**TEXT UNDER STUDY**

▼

Notes for high-ingest runs:

• The example configures SOF_PORT_RANGE=12000-12100 and SOF_GOSSIP_PORT=8001.
• It defaults live gossip mode to SOF_INGEST_QUEUE_MODE=lockfree with SOF_INGEST_QUEUE_CAPACITY=262144.
• The bundled gossip backend also exposes SOF_GOSSIP_CONSUME_THREADS, SOF_GOSSIP_LISTEN_THREADS, SOF_GOSSIP_SOCKET_CONSUME_PARALLEL_PACKET_THRESHOLD, SOF_GOSSIP_LISTEN_PARALLEL_BATCH_THRESHOLD, SOF_GOSSIP_LISTEN_PARALLEL_MESSAGE_THRESHOLD, and SOF_GOSSIP_STATS_INTERVAL_SECS for host-specific tuning.
• SOF_UDP_DROP_ON_CHANNEL_FULL only applies to SOF's built-in UDP receiver path (non-external ingress).
• Queue mode is configurable with SOF_INGEST_QUEUE_MODE:
  • bounded (default): Tokio bounded channel.
  • unbounded: Tokio unbounded channel (no backpressure drops; memory grows with load).
  • lockfree: lock-free ArrayQueue ring + async wakeups.
• Ring/bounded capacity is configurable with SOF_INGEST_QUEUE_CAPACITY (default 16384).

Plugin Quickstart

use async_trait::async_trait;
use sof::{
    event::TxKind,
    framework::{Plugin, PluginConfig, PluginHost, TransactionEvent},
    runtime::ObserverRuntime,
};

#[derive(Clone, Copy, Debug, Default)]
struct NonVoteLogger;

#[async_trait]
impl Plugin for NonVoteLogger {
    fn config(&self) -> PluginConfig {
        PluginConfig::new().with_transaction()

▲

**DIRECTIVE**
In the high-ingest notes, which queue mode has no backpressure drops, and what happens to memory in that mode?

**SUPPLIED DATA**
▼

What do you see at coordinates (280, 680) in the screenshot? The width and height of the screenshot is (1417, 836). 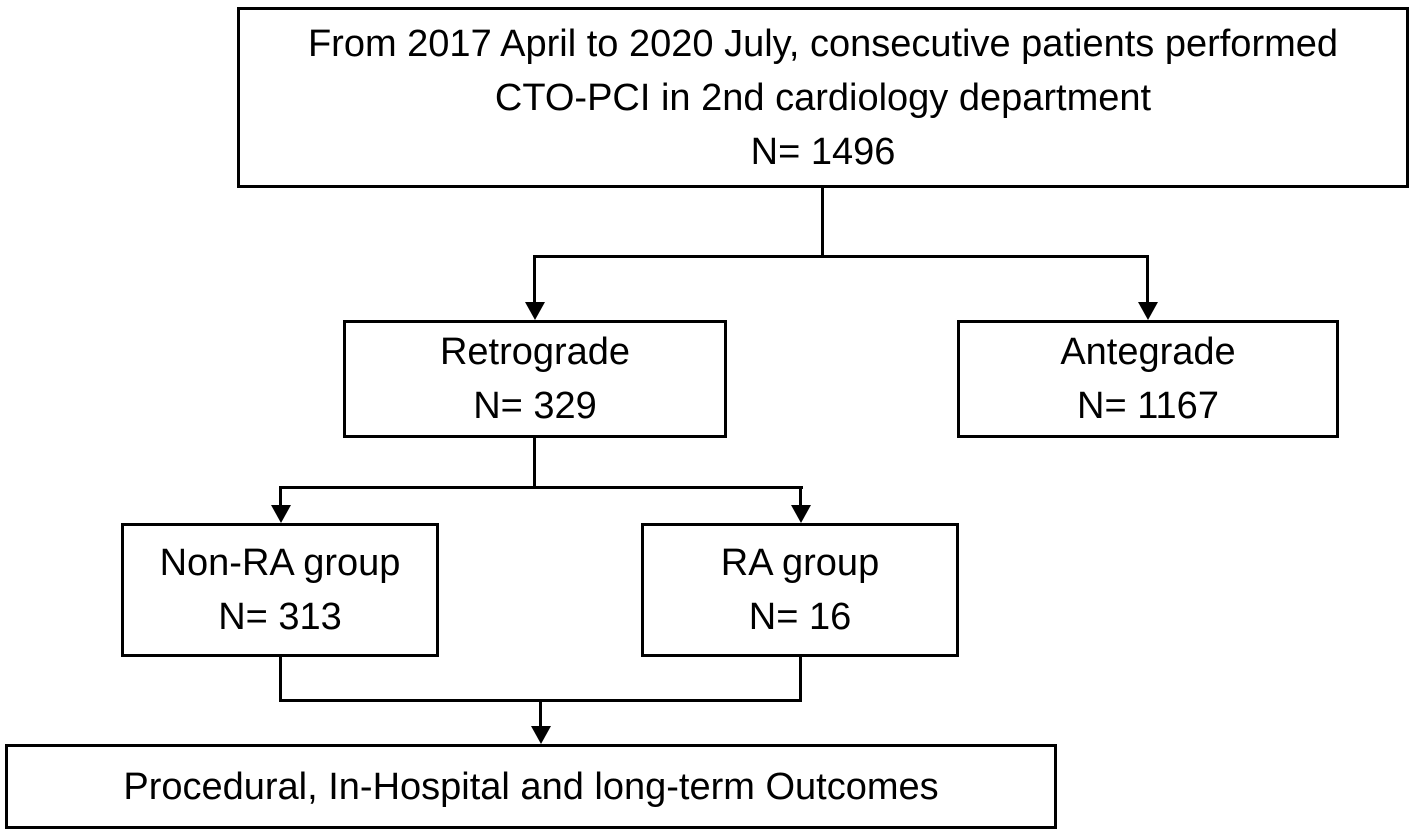 I see `connector-non-ra-stem` at bounding box center [280, 680].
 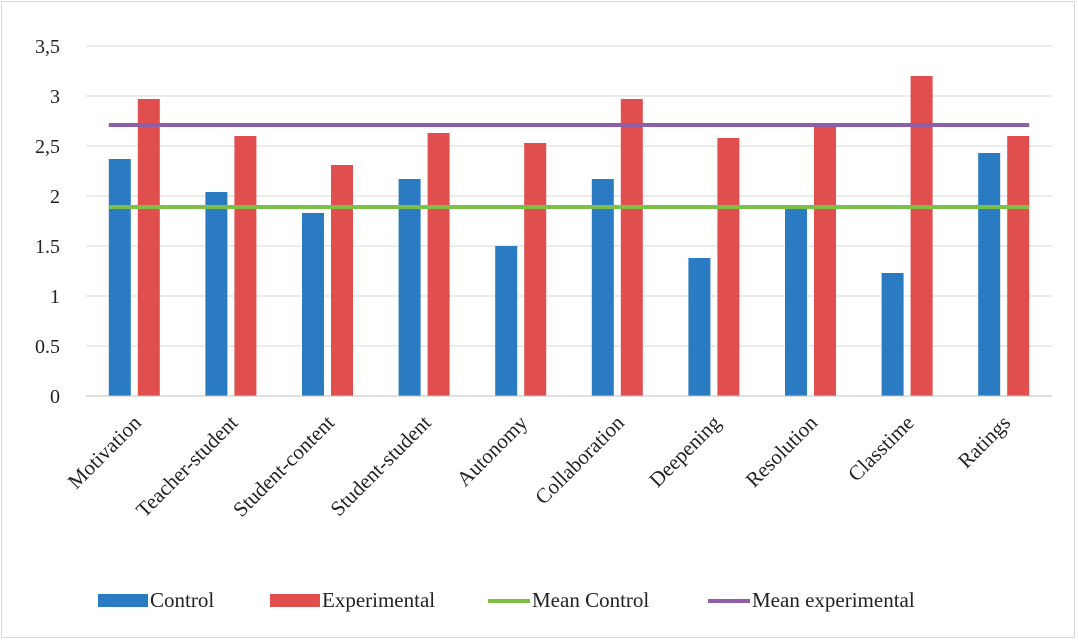 I want to click on mean-lines, so click(x=569, y=166).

▲

**WRITTEN REPLY**
The unbounded mode (a Tokio unbounded channel), where memory grows with load.